1. The agent composes freely. It called list_strategies → compare_strategies → analyze_strategy → get_strategy_code → suggest_strategy_improvements → propose_config_change in an order it decided. No hard-coded workflow.
2. The agent never mutated state without approval. The only write call — propose_config_change — creates a proposal, not a change. The platform enforces the gate.
3. The agent’s reasoning is auditable. Every tool call is logged with inputs, outputs, and timing. polybot mcp audit --since 14d --client claude gives you the session transcript.

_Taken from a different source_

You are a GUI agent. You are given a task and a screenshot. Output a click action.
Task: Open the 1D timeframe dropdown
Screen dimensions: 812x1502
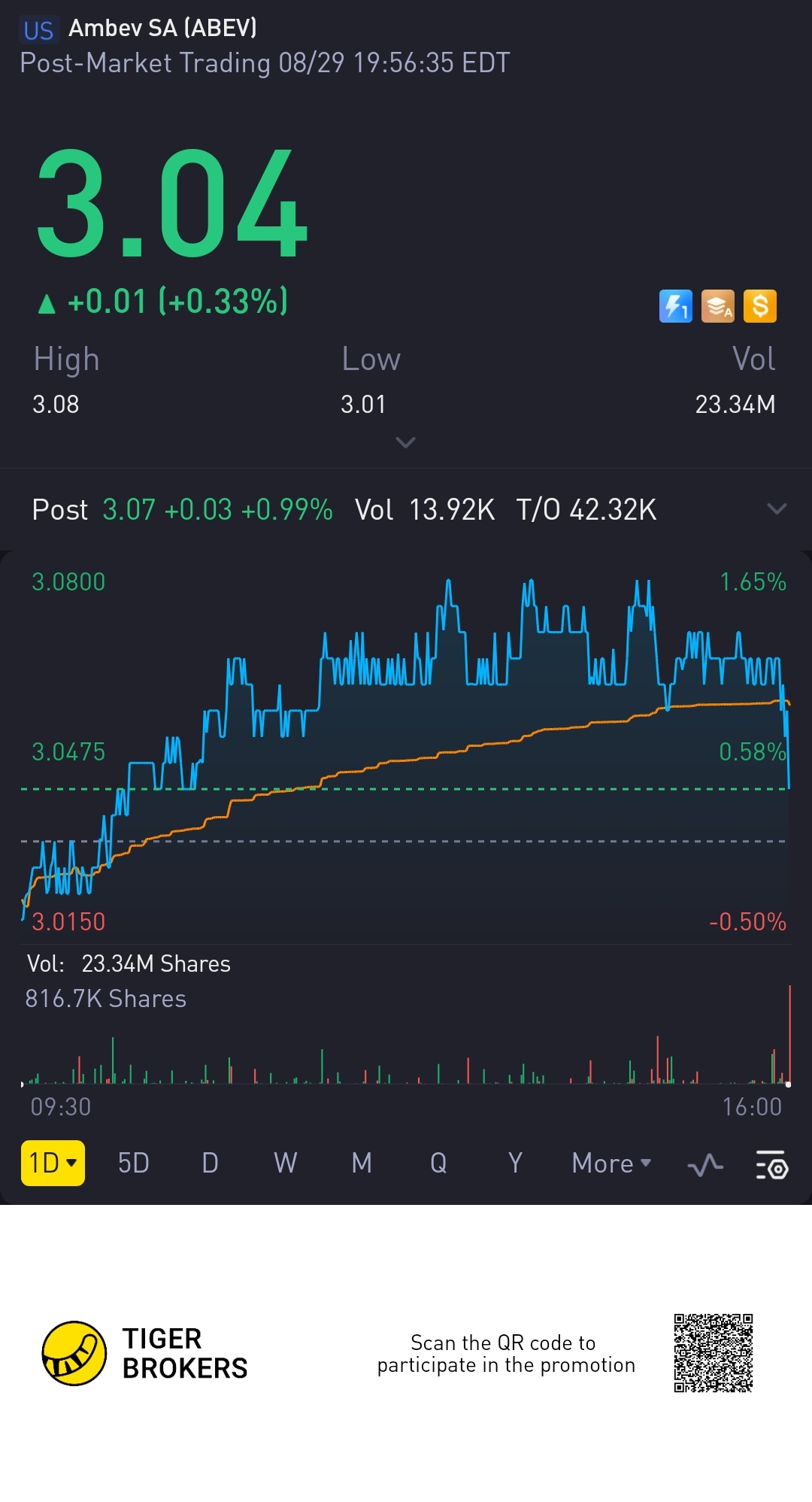(x=53, y=1163)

Compare this to “Claude wired into an n8n workflow”. In the workflow case, Claude is a step in a scripted sequence you designed. In polybot’s case, Claude is an operator, bounded by the platform’s invariants. The difference is exactly the difference between “integration” and “agent”.

What makes an agent-ready platform

From this example, four properties:

• Typed, composable tools. Not one mega-tool. Many small ones the agent can combine.
• Explicit separation of read and write. Writes go through proposals or approval gates.
• State accessible, not inferred. The agent reads the real performance, not a prose summary.
• Auditability for free. Every call logged, every session replayable.

polybot built these for trading. The same properties apply to any domain where you’d want an AI agent to do real work. That’s the template worth stealing.